Each line of the records below that contains "cursor" needs to be copied.

[Data provided]

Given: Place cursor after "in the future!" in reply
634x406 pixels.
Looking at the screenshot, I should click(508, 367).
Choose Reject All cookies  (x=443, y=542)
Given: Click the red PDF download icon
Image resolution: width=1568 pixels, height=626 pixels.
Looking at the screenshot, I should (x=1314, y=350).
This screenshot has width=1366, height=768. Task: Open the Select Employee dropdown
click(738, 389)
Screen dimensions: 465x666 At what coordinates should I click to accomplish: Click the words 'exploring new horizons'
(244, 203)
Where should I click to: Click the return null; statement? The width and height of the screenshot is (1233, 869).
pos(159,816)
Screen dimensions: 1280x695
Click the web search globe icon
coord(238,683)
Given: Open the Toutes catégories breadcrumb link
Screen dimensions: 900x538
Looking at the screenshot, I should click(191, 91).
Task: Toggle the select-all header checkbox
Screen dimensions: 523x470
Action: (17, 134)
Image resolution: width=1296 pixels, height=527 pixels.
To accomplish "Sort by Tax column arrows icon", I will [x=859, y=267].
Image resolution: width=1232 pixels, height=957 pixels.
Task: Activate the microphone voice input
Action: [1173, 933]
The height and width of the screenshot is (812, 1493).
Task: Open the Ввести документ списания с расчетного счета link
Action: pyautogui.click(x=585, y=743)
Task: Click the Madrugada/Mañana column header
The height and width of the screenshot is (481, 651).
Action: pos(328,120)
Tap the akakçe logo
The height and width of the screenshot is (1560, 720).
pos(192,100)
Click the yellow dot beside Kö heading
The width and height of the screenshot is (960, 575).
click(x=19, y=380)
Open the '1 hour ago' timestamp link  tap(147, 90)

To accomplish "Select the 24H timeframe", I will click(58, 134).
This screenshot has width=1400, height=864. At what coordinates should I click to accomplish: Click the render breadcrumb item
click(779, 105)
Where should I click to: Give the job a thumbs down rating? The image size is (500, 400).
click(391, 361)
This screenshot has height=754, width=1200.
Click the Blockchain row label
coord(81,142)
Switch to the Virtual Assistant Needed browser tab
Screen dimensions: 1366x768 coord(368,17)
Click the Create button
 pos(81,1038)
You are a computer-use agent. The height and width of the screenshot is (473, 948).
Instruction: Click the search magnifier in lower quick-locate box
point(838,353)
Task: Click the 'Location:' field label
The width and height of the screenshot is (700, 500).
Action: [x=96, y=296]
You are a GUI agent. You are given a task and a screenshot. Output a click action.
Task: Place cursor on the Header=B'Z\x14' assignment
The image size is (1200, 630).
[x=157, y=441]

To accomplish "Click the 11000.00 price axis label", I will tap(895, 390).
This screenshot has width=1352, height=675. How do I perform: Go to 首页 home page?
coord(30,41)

[/Data provided]

* _Written answer_
Given: Place cursor after "in the future!" in reply
Task: Place cursor on the Header=B'Z\x14' assignment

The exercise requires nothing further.